The look of surprise on her face was so stunned that she nearly tripped over one of her own kids as the escalator hit the ground floor. He adjusted the collar of his shirt and slipped past her, headed through security, and toward baggage claim.
LAX was a busy place, no matter the time of day it was. At three on a Friday, though, it was a veritable zoo. He shouldered through people waiting for beloved ones at the bottom of the escalator and checked his ticket stub for which carousel his luggage would be arriving at. He wasn’t ten feet away from it when he heard a cheerful voice call out, “Nathan!”
He turned to the sound, half expecting to see some exuberant, wide-eyed fan, and he already had his This-is-the-best-day-of-my-life fan-greeting smile pasted on his lips. Instead, he saw Alan stalking towards him. The smile turned real as they reached each other and hugged. “Al!” he breathed in surprised. “The hell’re you doing here?”
Alan was laughing and still hugging him. “Guess after four months, I sort of missed you,” he replied with a sigh.
The hug went on longer than it would have had Alan been anyone else, but no one paid them any mind. When Nathan pulled back, he just grinned at him. “You really must have, if you fought LA traffic and the parking vultures to see me.”
Alan grinned more. He looked good, wearing an olive green button down and black slacks, topped with his black leather jacket. His hair was neatly cut and styled and his eyes were bright blue and twinkling happily at Nathan. “Yeah,” he teased, turning to look at the carousel they were standing before, “guess you could say I like you.” He nudged his shoulder into Nathan’s playfully.

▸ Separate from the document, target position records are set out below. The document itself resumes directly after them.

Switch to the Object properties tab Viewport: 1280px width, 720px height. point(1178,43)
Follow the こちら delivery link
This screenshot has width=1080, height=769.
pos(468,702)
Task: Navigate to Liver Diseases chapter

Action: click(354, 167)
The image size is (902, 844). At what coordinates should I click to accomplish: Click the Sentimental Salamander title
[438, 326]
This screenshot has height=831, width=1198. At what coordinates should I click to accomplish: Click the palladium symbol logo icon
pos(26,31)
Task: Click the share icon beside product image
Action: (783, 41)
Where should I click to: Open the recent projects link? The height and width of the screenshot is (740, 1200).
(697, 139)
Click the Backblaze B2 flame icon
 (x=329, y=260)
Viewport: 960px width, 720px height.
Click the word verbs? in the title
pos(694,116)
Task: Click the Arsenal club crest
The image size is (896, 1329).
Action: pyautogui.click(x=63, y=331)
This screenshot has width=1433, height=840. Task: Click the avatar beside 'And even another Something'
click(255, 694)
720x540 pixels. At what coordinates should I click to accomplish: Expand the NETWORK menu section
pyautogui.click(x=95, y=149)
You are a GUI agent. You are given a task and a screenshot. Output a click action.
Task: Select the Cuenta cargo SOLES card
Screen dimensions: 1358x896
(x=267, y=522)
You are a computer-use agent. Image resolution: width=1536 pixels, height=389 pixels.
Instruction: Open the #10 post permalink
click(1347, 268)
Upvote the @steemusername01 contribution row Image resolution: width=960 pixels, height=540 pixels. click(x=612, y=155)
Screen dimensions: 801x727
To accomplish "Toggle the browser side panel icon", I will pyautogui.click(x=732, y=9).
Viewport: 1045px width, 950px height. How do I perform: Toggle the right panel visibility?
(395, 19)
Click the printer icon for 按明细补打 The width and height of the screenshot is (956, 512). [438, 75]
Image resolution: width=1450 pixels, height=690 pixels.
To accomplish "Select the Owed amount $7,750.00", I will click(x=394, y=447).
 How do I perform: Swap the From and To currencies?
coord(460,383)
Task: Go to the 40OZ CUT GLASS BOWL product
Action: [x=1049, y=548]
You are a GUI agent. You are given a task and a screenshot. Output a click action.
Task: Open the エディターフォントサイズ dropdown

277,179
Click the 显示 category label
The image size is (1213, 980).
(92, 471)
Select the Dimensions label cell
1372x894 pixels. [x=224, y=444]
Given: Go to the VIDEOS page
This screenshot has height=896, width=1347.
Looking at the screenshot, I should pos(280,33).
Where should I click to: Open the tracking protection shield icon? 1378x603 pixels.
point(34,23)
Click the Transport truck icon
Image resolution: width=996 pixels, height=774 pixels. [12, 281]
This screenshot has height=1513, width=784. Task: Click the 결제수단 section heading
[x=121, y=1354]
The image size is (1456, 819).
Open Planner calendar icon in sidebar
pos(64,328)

Nathan wanted to slip an arm around Alan and just stand side-by-side with him, but he resisted. He kept his hands at his sides and waited for his luggage to arrive. “You burn my house down while I was gone?” he asked casually.
“Is that what you think this is?” Alan replied. “You think I came out here to greet you in the middle of rush hour traffic, just to tell you that I burned your place down while I was house sitting it? Is that what you think?”
Nathan’s mouth curved into a smirk and he gave Alan a sidelong glance. “You didn’t burn my damn house down, did you, Alan?”
Alan nudged him again but kept his eyes trained forward. “The house is fine, trust me.” He grinned. “How was Vancouver?”
“Beautiful, like always,” he answered.
There was a bitter tone to the end of Nathan’s statement and Alan finally looked at him, judging reaction from his face. “You didn’t have a good time?”
Nathan shrugged, non-committal, and pushed away from him. He eased his way in between two other people and stared hard at the cold, metal conveyor belt. Alan slipped up behind him, pressing a flat palm against Nathan’s back. He ducked forward, inching in close. “You should have told me. I could have visited. I love Vancouver in the winter.”
Nathan shrugged him off as best he could in the close quarters. “It was just a crappy film. It was a stupid plot and a stupid role. I shouldn’t have taken it.”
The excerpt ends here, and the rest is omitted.